Diplomate au long parcours, ancien ambassadeur de Tunisie à Tokyo et Berlin, entre autres grandes capitales, et qui est surtout doté d’une belle plume, ayant le sens de la formule qui fait mouche, Elyes Kasri semble partager nos impressions plutôt mitigées sur la «prouesse» présidentielle qui a pourtant été louée par plusieurs commentateurs, plus sensibles aux envolées lyriques qu’aux propositions concrètes, réalistes et réalisables à court terme, ce qui a d’ailleurs le plus manqué au discours présidentiel.

«La Tunisie est depuis 2011 dans un état second qui vire de la transe démocratique au délire universaliste et messianique», constate le diplomate dans son post Facebook. Il ajoute : «Après les leçons de démocratie qui ont donné les résultats qui n’échappent à aucun esprit sain, la Tunisie semble vouloir s’arroger le rôle de porte fanion de l’anti-impérialisme et de l’alter-mondialisme en vue de l’avènement d’un monde nouveau.»

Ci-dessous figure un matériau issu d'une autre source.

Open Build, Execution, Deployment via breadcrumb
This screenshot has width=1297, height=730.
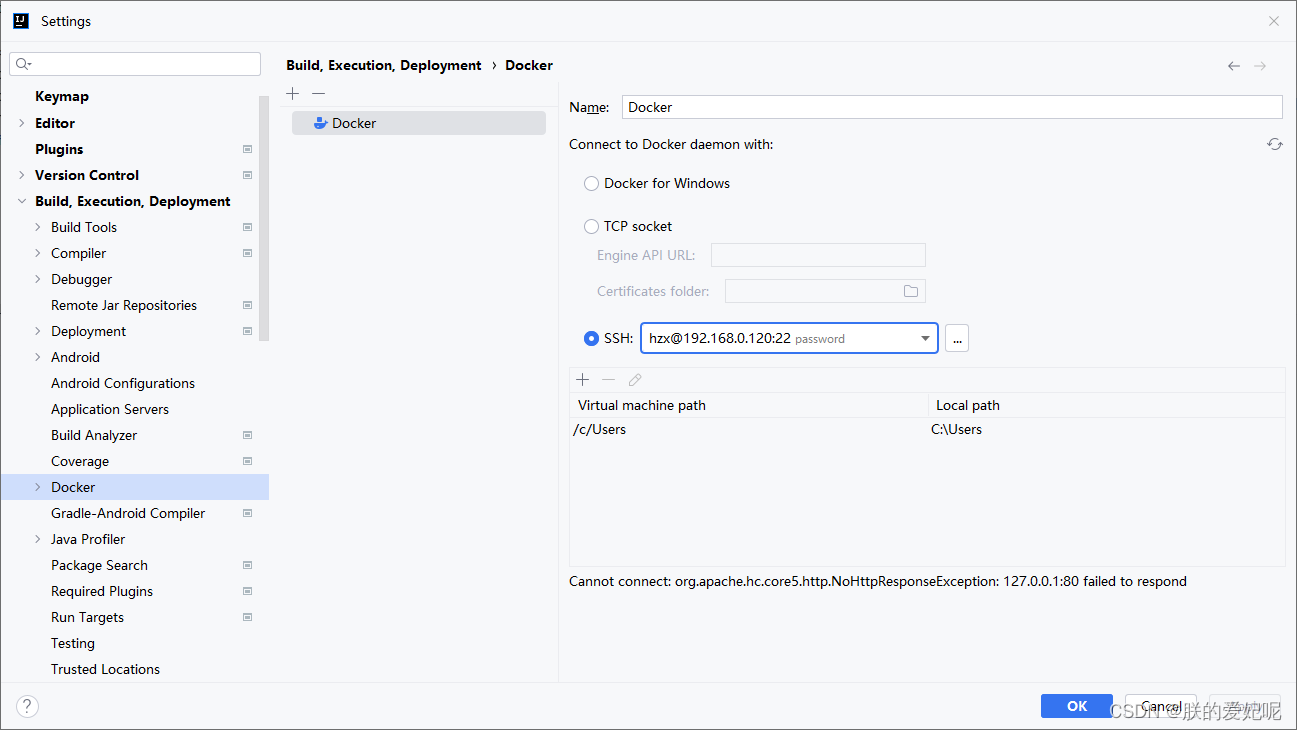383,65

L’allusion ici à la posture vaguement révolutionnaire qu’affectionne le président Saïed et qui semble plaire à nombre de ses compatriotes (ce dont témoigne sa solide première place dans tous les sondages d’opinion malgré son très maigre bilan), est on ne peut plus limpide, posture qu’il a d’ailleurs prise, encore une fois, lors du Sommet de Paris, dans le pur style des dirigeants tiers-mondistes des années 1960 du siècle dernier, de Nasser à Kadhafi.

Balayer devant sa porte

Sceptique, Elyes Kasri prend une distance critique vis-à-vis du discours présidentiel qui fait porter au monde occidental la responsabilité des crises sévissant dans nos pays du sud. Il y voit même une tentative de se défausser sur les autres de nos propres manquements, carences et turpitudes. «Certains esprits mal tournés y verraient une diversion pour faire oublier l’étreinte insoutenable de la dette, les queues pour l’essence et les produits de première nécessité ainsi que la pénurie chronique de médicaments et de l’effondrement progressif et perceptible des services publics dans tous les secteurs», écrit le diplomate avec une mordante ironie. «Certains pourraient pointer que la principale performance de l’État consiste, après maintes contorsions chaque mois, à payer les salaires, même si c’est de plus en plus en monnaie de singe, et à subvenir au déficit chronique d’un secteur public dont la principale performance semble d’enfoncer le pays vers l’abîme», ajoute-t-il, brossant ainsi en quelques traits cinglants le tableau de la situation actuelle dans notre pays qui s’enfonce chaque jour un peu plus dans la crise, tout en continuant à se bercer d’illusions, d’utopies et de chimères révolutionnaires.

Appelant ses compatriotes à plus de raison, de réalisme et de pragmatisme, le diplomate conclut dans la même veine : «Partant du vieux dicton qui dit ‘‘Charité bien ordonnée commence par soi-même’’ et avant de s’engager dans la mission titanesque de changer le monde, il serait plus judicieux et dans les moyens d’une Tunisie en pleine crise de remettre les pieds sur terre en commençant par mettre de l’ordre chez soi et balayer devant sa porte.»